Wednesday 9 July 2008

A deal on climate change - but then the backlash

US signs up to 50% target but emerging economies demand more
Patrick Wintour and Larry Elliott in Hokkaido
The Guardian,
Wednesday July 9, 2008

A new global deal on climate change heralded by G8 leaders as a significant step forward yesterday ran into trouble within hours as developing nations including China and India rejected it because they believe the commitments are not strong enough.
After years of US intransigence, President George Bush finally signed up to a G8 statement vowing to "consider and adopt" a target of at least a 50% reduction in carbon emissions by 2050, an agreement described by the prime minister, Gordon Brown, as "major progress".
But while the five-page communique is the first time Bush has committed his country to a long-term target, the deal agreed at the G8 summit in northern Japan was quickly dismissed by the big five emerging economies, which want the world's biggest polluters to go much further in cutting emissions.
Leaders from Brazil, China, India, Mexico and South Africa will meet with Bush and other G8 leaders at the summit, and will demand more concerted action from the developed world
In a statement last night, the five nations, after meeting at a separate summit in Japan, said: "It is essential that developed countries take the lead in achieving ambitious and absolute greenhouse gas emission reductions."
They want the G8 countries to commit themselves to reducing greenhouse gas emissions by 80-95% below 1990 levels by 2050. They are also concerned that the deal fails to set milestone interim targets for the coming decades and does not make clear the scale of the cuts to be expected from the developed and developing world.
Mexico, Brazil, China, India and South Africa also urged all developed countries to commit to absolute emission reductions based on a medium-term target of a 25-40% cut below 1990 levels by 2020.
The G8 is making an offer to provide up to $150bn in public and private investment over the next three years to help them grow economically while using green technology.
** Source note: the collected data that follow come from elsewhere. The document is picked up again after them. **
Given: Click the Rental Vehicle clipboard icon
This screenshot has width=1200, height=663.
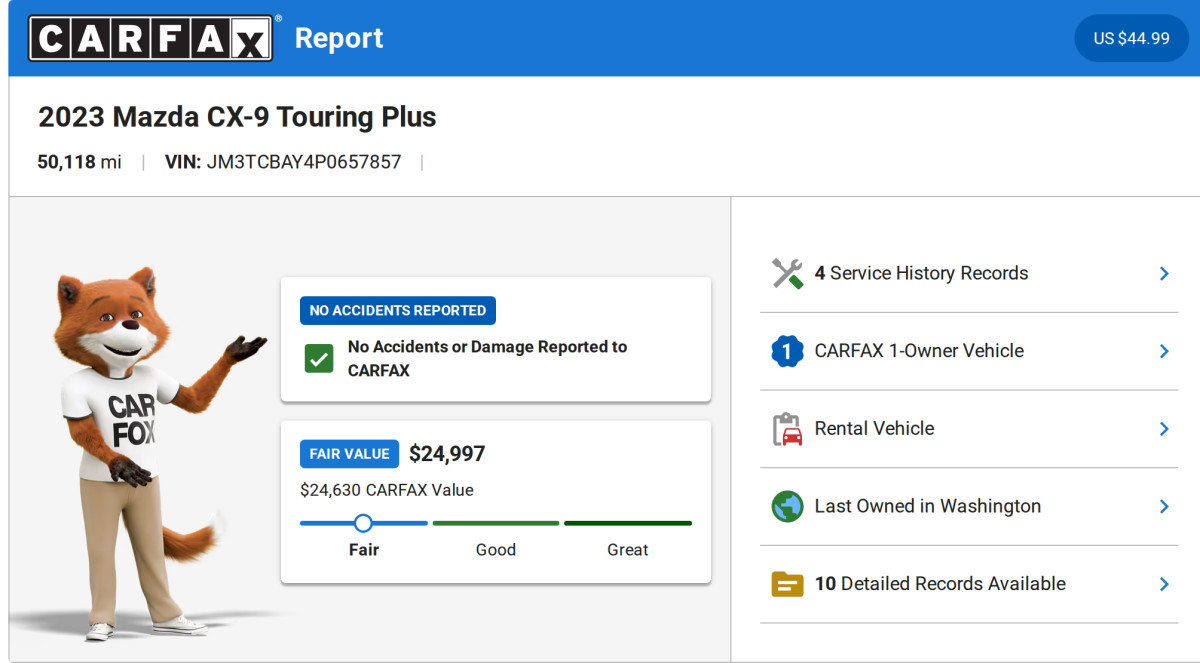Looking at the screenshot, I should pyautogui.click(x=786, y=428).
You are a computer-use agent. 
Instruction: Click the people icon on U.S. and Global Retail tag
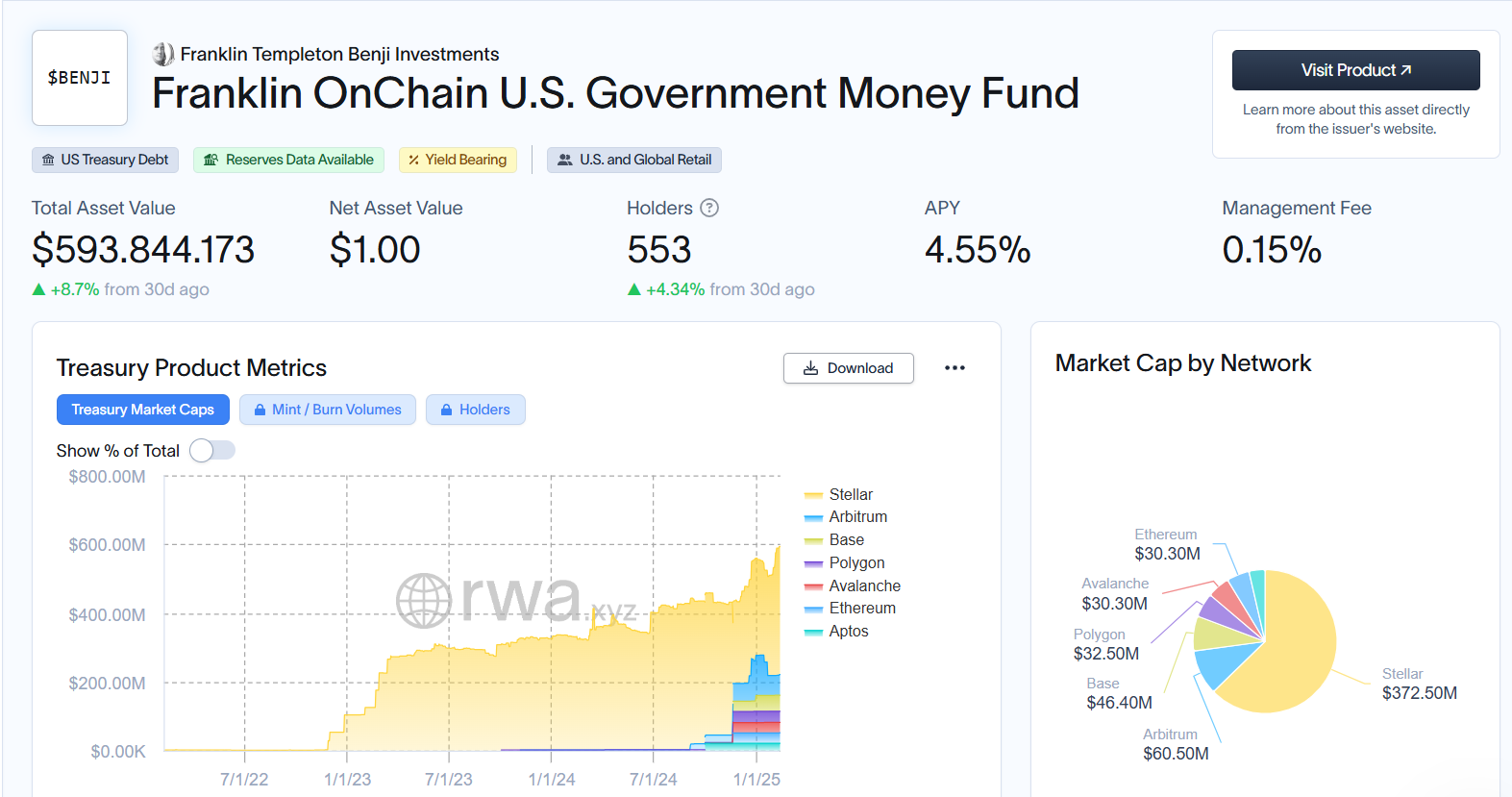click(565, 160)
Despite the tough statement from the emerging economies, Gordon Brown said the deal marked "major progress" and British officials claimed the deal opened the way for agreement next year under UN auspices at Copenhagen on a new long term framework on climate change, replacing the flawed agreement struck at Kyoto in 1997.
They pointed out that the Democratic presidential candidate, Barack Obama, was already committed to an 80% cut in US carbon emissions and his Republican rival, John McCain, to a 60% reduction. Both candidates' commitments would be sufficient to meet the US required contribution for a worldwide cut of 50%, seen as the minimum to avert catastrophic climate change.
Green groups slammed the deal, although they privately acknowledged that Bush has shifted his position substantially from a time when he denied the science of climate change.
Friends of the Earth's international climate campaigner, Tom Picken, accused G8 leaders of an "elaborate smokescreen" to try to fool the world that they were showing international leadership on global warming.
"Setting a vague target for 42 years' time is utterly ineffectual in the fact of the global catastrophe we all face. Urgent action is needed to tackle climate change and spiralling energy prices caused by our addiction to increasingly expensive and insecure fossil fuels."
The EU Commission said any mention of midterm goals was an advance from last year when the G8 agreed only to "seriously consider" a goal of halving emissions by mid-century.
Yvo de Boer, head of the UN Climate Change Secretariat, said the G8 deal had positive elements, but warned: "What I find lacking is any kind of language on where industrialised nations, G8 nations, want their emissions to be in 2020 and I think that is critical to making progress in the negotiations."
US sources said that huge challenges remained, including an agreed framework to measure carbon reductions, a mechanism to drive down carbon emissions such as an international carbon trading scheme, the scale of the contributions to be required from differing developing countries, and whether targets could be set on economic sectors instead of countries.
Populous developing countries such as India claim their per capita emissions are tiny in comparison with the US. Methods also have to be found to bring aviation and maritime emissions within the scope of a scheme.
British officials were pleased that there will also be a new push to set international benchmarks on biofuels, a move that could require US corn producers to scale back on production for biofuels.
Oxfam described the deal as tepid and little more than a stalling tactic. They claimed that much of the money from the multilateral banks was simply transferred from aid programmes.
The environmental campaign group WWF said: "The G8 are responsible for 62% of the carbon dioxide accumulated in the Earth's atmosphere, which makes them the main culprit of climate change and the biggest part of the problem."
Marthinus van Schalkwyk, South African minister of environmental affairs and tourism, said "As it is expressed in the G8 statement, the long term goal is an empty slogan. To be meaningful and credible, a long term goal must have a base year, it must be underpinned by ambitious midterm targets and actions."